Ignaty Leshchiner, a researcher and lecturer at the Harvard University, was found alive after spending five days in a forest near Moscow, Moscow Region police reported.
The 28-year-old man was found in the Golygino village, when residents alerted police about a suspicious person seen in the area. Police officers arrested the man and then recognized him to be the missing scientist, who was already believed to be dead.
“According to preliminary information, the young man spent five days wandering in a forest,” the spokesman said. “No crime was committed against him, he simply lost his way.” According to Ignaty's mother, her son sometimes liked going for a walk to the woods in order to muse upon something. For all these five day Ignaty was probably eating only grass and other pasture, so he was found very weak and in unstable mental condition.
Police started searching for Leshchiner on Monday, following a request from his mother. She said that her son went missing on Friday evening, when he left the town of Sergiyev Posad in the Moscow Region, but did not arrive at his destination.
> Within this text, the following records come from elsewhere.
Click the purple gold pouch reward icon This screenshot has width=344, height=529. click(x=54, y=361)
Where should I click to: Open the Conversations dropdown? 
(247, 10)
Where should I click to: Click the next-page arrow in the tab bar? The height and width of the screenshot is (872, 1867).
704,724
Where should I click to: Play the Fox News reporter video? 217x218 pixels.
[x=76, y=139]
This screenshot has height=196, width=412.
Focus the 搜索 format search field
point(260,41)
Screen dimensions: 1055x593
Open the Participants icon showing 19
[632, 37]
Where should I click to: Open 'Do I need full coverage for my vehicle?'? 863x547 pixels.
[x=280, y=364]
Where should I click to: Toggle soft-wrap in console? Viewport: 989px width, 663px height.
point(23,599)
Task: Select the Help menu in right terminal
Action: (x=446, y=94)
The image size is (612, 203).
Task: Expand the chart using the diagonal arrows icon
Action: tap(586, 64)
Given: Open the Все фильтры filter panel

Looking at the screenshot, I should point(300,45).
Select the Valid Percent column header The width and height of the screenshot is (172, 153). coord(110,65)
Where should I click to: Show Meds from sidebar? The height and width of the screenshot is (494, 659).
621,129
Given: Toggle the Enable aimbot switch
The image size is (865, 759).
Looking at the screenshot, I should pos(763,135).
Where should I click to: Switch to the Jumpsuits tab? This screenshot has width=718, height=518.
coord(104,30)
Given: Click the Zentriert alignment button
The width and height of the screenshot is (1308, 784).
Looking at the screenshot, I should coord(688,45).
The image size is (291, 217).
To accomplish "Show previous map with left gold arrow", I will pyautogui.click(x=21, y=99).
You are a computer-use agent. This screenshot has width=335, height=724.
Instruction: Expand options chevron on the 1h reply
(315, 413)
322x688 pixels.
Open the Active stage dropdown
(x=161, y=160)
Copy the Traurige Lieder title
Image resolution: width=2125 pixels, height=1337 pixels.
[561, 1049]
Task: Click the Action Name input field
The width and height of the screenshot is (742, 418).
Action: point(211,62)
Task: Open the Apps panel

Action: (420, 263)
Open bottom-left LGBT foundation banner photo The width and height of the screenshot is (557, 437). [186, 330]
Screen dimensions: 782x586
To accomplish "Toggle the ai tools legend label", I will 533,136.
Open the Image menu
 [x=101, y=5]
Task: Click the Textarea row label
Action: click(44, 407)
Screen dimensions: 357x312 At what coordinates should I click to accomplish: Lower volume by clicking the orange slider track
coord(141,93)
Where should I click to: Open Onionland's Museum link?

His Volvo S60 car was found parked on the roadside of a highway linking Sergiyev Posad and Moscow. No signs of struggle or hold-up were found.
Ignaty Leshchiner was born in Moscow, graduated from the Moscow State University, then continued his education at the Massachusetts Institute of Technology (USA). In the past few years he was working at the Harvard University, making researches in the area of molecular biology and genetics. The most time of the year he lives with his family in Boston but always visits his mother in Moscow for summer.